What the task requires:
From the passage on North Korea's nuclear test below, extract word for word the part that opens with the words containing "It could take" and closes with "World War II.".

Source passage:

#####

A US intelligence source said a preliminary examination of the data did not indicate a large blast, or a series of explosions, but stressed that analysts were still working on a a definitive evaluation.
It could take several days for intelligence analysts to determine whether the event was the result of an unsuccessful nuclear test, a small nuclear device or a non-nuclear explosion, said a US official who spoke on condition of anonymity.
"If it was a nuclear test, it appears to be more of a fizzle than a pop," the official said, calling it "a seismic event ... that would suggest an underground explosion."
South Korea said the blast was relatively small, while Russia said it had been perhaps as powerful as the nuclear bombs the US dropped on Japan during World War II.
"We have no doubt that it was a nuclear explosion," Russia's Defense Minister Sergei Ivanov said.
The North's official Korean Central News Agency said the underground test was performed successfully using the country's own technology and that no radiation leaked from the site.
The underground test "marks a historic event as it greatly encouraged and pleased the [Korean People's Army] and people that have wished to have powerful self-reliant defense capability," KCNA said in an English-language dispatch, adding that it was "a great leap forward in the building of a great prosperous powerful socialist nation."
If details of the test are confirmed, North Korea would be the ninth country known to have nuclear weapons.

#####

Dataset records:
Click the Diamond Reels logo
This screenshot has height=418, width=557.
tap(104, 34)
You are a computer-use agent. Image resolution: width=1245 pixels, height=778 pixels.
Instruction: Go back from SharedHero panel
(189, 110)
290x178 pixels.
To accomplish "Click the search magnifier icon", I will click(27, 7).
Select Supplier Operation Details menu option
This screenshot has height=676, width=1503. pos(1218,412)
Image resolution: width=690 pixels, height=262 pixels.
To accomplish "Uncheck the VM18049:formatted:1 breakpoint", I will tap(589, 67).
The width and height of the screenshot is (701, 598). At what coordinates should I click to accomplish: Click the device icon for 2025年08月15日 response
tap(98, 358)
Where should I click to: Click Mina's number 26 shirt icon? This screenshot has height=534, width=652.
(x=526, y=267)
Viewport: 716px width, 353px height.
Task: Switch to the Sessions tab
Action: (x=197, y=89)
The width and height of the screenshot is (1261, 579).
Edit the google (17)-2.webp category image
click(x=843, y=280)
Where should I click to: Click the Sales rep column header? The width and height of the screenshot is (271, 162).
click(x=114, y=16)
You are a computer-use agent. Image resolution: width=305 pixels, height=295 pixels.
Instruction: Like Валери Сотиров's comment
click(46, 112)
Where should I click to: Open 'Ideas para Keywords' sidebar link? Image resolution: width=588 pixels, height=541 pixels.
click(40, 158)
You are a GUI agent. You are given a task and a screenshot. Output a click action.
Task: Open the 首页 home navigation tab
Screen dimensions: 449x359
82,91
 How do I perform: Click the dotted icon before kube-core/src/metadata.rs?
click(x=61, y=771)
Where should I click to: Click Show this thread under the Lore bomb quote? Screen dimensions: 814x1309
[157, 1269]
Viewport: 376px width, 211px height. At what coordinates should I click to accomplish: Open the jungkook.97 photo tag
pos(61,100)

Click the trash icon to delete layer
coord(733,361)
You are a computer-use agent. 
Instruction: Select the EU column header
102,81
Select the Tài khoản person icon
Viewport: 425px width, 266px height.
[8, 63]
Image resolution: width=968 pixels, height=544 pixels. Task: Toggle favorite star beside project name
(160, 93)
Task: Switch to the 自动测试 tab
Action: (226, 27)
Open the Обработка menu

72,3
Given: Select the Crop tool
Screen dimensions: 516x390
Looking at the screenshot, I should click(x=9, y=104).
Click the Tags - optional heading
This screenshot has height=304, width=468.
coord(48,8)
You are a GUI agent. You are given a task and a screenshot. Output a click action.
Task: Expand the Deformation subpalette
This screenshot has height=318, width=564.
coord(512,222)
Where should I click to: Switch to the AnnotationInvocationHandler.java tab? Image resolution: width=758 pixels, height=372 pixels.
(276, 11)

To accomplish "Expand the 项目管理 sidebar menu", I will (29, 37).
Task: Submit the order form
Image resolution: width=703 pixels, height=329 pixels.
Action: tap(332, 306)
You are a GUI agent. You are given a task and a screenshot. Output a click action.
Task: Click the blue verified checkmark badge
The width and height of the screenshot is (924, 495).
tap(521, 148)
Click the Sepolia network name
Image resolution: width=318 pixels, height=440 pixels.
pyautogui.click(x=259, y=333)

#####

Answer section:
It could take several days for intelligence analysts to determine whether the event was the result of an unsuccessful nuclear test, a small nuclear device or a non-nuclear explosion, said a US official who spoke on condition of anonymity.
"If it was a nuclear test, it appears to be more of a fizzle than a pop," the official said, calling it "a seismic event ... that would suggest an underground explosion."
South Korea said the blast was relatively small, while Russia said it had been perhaps as powerful as the nuclear bombs the US dropped on Japan during World War II.